JOB:
Begin at the line that has "You are a computer-use agent." and stop after the line that has "click(x=746, y=71)". Rewrite only those lines, requests included, adjusting every coordinate in the answers by -85, and leave the pictures out.

DATA SHOWN:
☆ ☆ ☆
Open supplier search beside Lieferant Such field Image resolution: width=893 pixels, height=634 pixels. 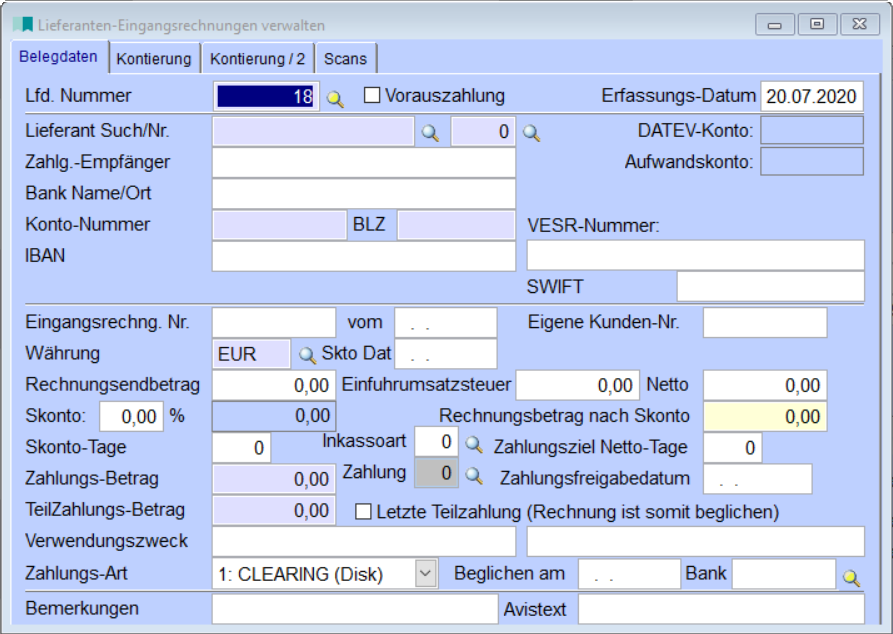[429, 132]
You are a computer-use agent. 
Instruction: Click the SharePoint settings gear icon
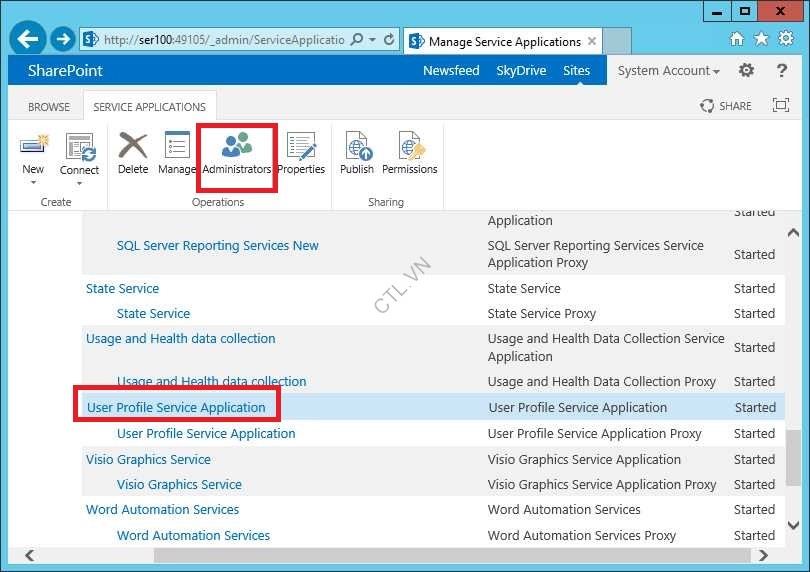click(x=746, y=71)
☆ ☆ ☆
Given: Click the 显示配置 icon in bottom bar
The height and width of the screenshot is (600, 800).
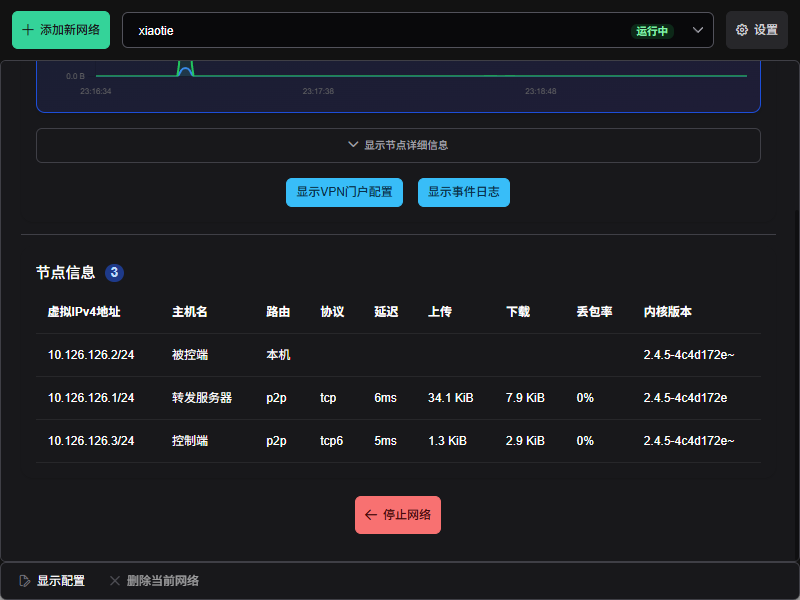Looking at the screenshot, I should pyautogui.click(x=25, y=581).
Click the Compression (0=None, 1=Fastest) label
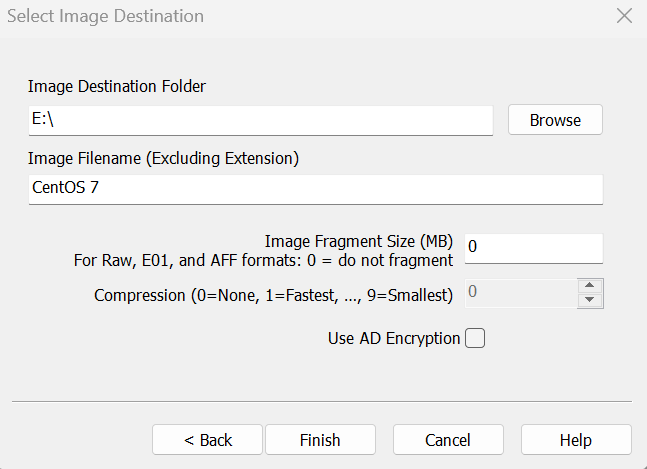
☆ ☆ ☆
SOLUTION TO THE PROBLEM:
You are a computer-use agent. 
Instruction: Click the SharePoint settings gear icon
click(x=661, y=-14)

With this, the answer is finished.